Figure 6. Effect of mutation on the dimerization of Prdx6 determined by the Proximity Ligation Assay (Duolink) test.

Prdx6 null mouse pulmonary microvascular endothelial cells expressing WT or mutant Prdx6 were fixed and probed by the DuoLink reaction according to the manufacturer’s protocol. Cells in (A) and (B) were counter-stained with 4′, 6–diamidino-2-phenylindole (DAPI) to show nuclei. Images in (A), (B), and (C) are representative of 3 or more fields that were examined for each of n=3 independent incubations. (A) Assay for homodimerization. Both arms of the DuoLink probe were conjugated to the primary antibody against Prdx6. Red fluorescence indicates proximity of two Prdx6 monomers. (B) Assay for heterodimerization. Cells were incubated with 200 μM t-BOOH for 2 h, and then processed using primary antibodies against Prdx6 and πGST for the 2 arms of the DuoLink probe.
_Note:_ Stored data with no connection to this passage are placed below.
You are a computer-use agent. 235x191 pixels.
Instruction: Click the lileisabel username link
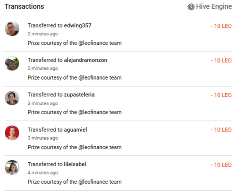[x=75, y=164]
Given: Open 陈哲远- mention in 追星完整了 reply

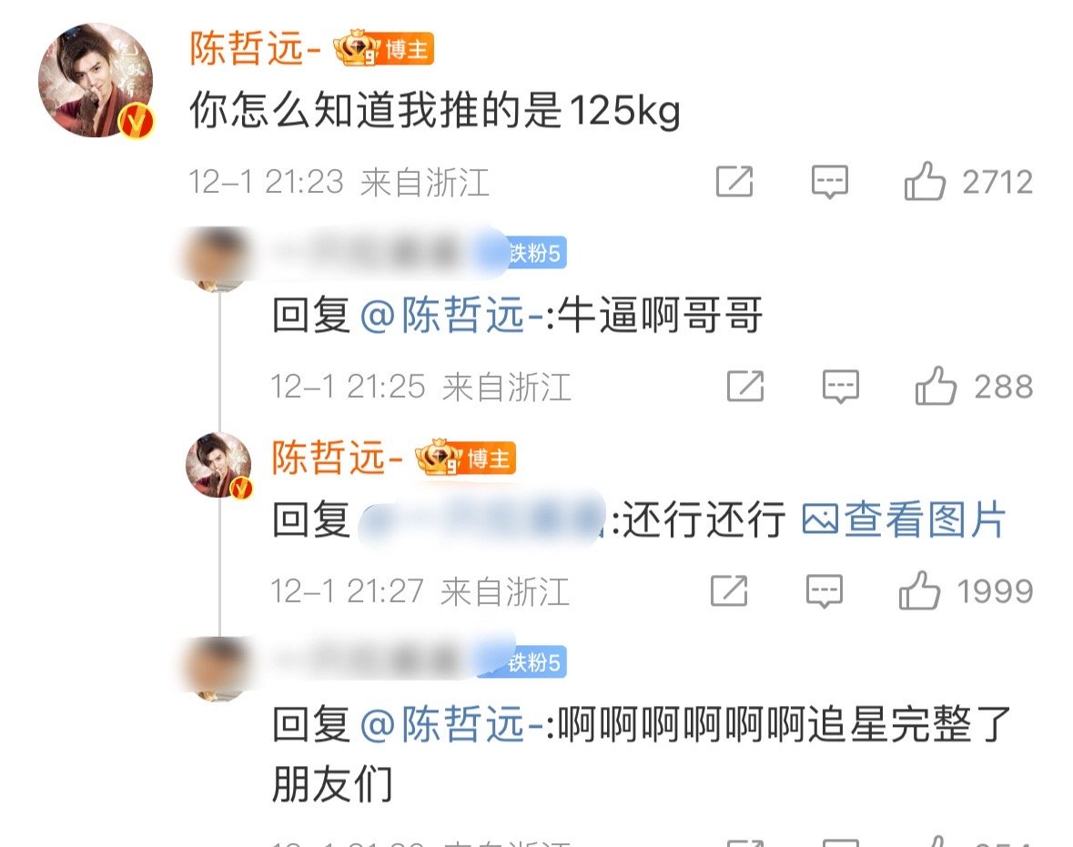Looking at the screenshot, I should [452, 724].
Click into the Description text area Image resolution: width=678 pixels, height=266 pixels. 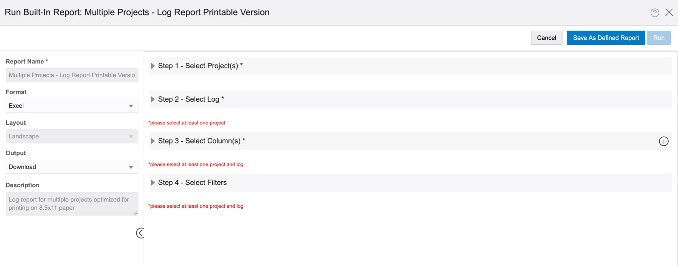point(72,204)
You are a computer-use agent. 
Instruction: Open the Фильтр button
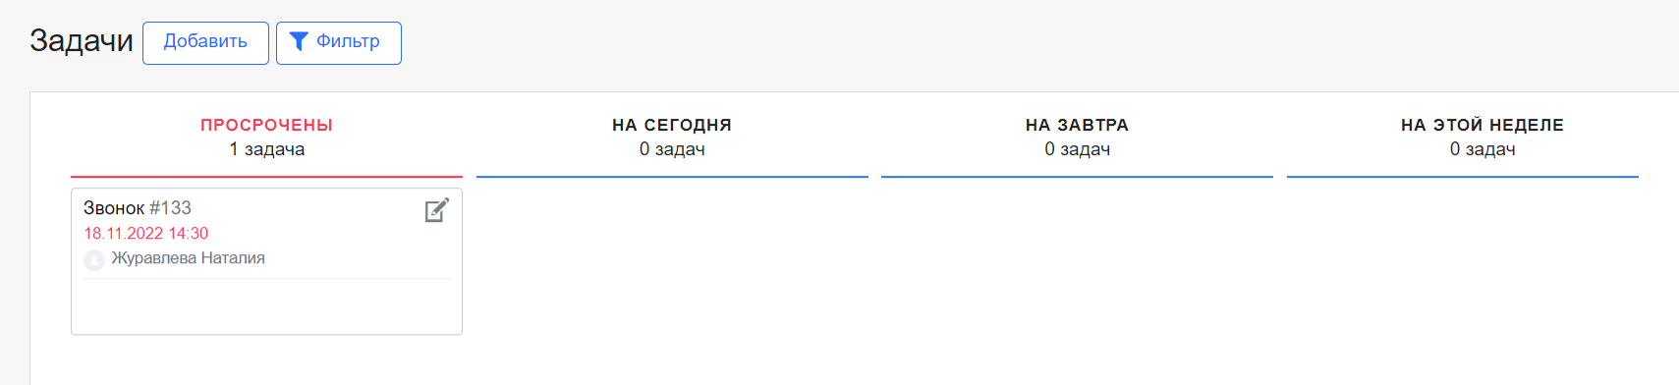pyautogui.click(x=339, y=42)
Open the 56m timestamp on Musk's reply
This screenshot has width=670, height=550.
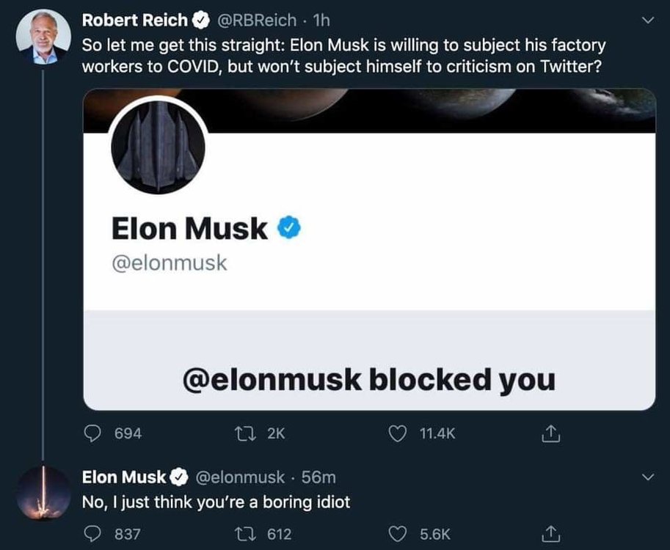[318, 477]
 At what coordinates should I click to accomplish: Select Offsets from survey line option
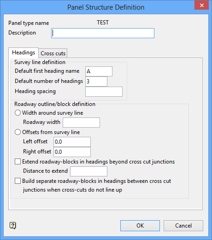[x=18, y=132]
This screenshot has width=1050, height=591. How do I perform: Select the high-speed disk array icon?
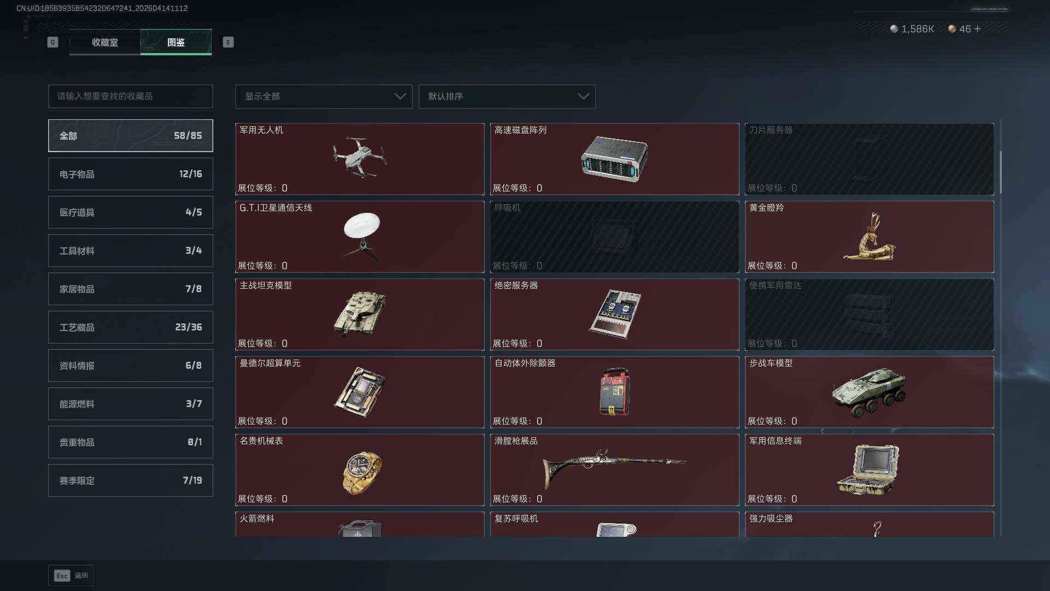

Red fluorescence indicates proximity of the Prdx6 and πGST monomers. (C) Reversibility of Prdx6: πGST heterodimerization. Experimental conditions as in (B). Panels show control (no t-BOOH), treatment with 200 μM t-BOOH for 2 h, and “recovery” for 10 min, 30 min, 60 min, or 6 h after removal of t-BOOH from the incubation medium. (D) Immunoblot analysis. Western blot of wild type (WT) and mutant (L145E, L148E, L145/148E) Prdx6 indicating that the mutant proteins react with the anti-Prdx6 antibody. MW, molecular mass markers.